═════ ITEMS

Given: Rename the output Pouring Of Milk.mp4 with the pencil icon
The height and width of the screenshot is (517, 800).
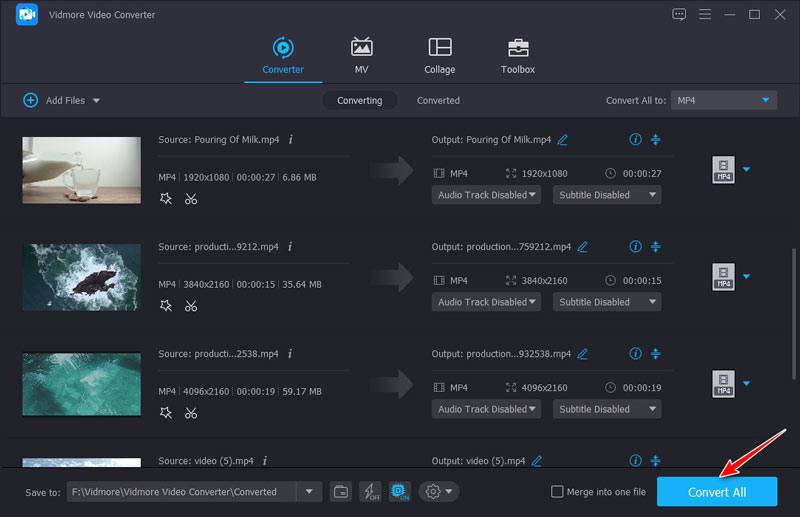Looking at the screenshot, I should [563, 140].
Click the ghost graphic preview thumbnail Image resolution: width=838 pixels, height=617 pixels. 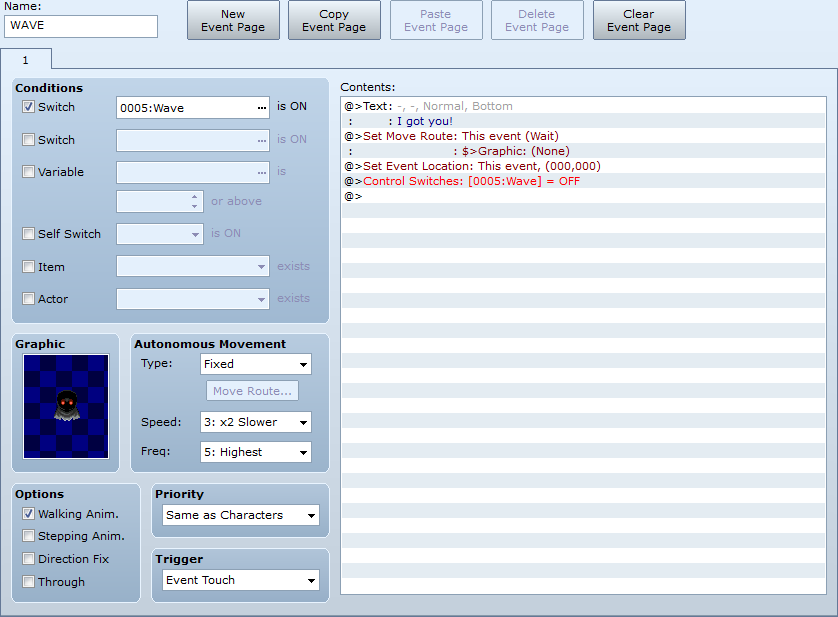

══════════
═════ ITEMS

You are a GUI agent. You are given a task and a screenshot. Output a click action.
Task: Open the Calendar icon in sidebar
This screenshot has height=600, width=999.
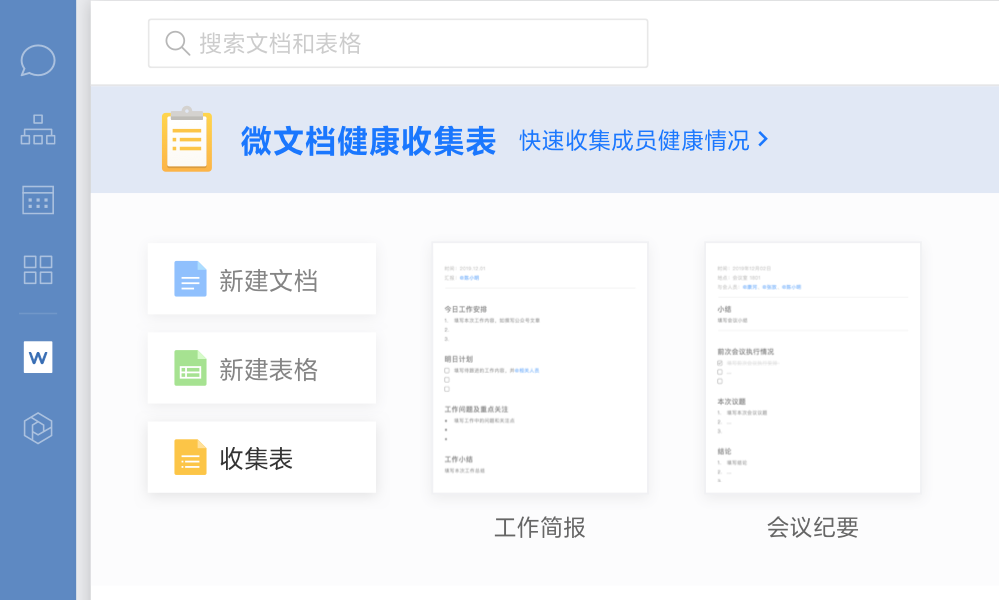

══════════
═════ ITEMS

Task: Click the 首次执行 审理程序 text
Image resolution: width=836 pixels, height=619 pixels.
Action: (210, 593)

══════════

TASK PROMPT: Output as a numbered list, with blank lines omitted, the lines of the records from the line containing "Given: Rename the" through the line containing "Click the ghost", both included, and leave the pictures out.

FINAL ANSWER:
1. Given: Rename the output Pouring Of Milk.mp4 with the pencil icon
2. The height and width of the screenshot is (517, 800).
3. Looking at the screenshot, I should [563, 140].
4. Click the ghost graphic preview thumbnail Image resolution: width=838 pixels, height=617 pixels. 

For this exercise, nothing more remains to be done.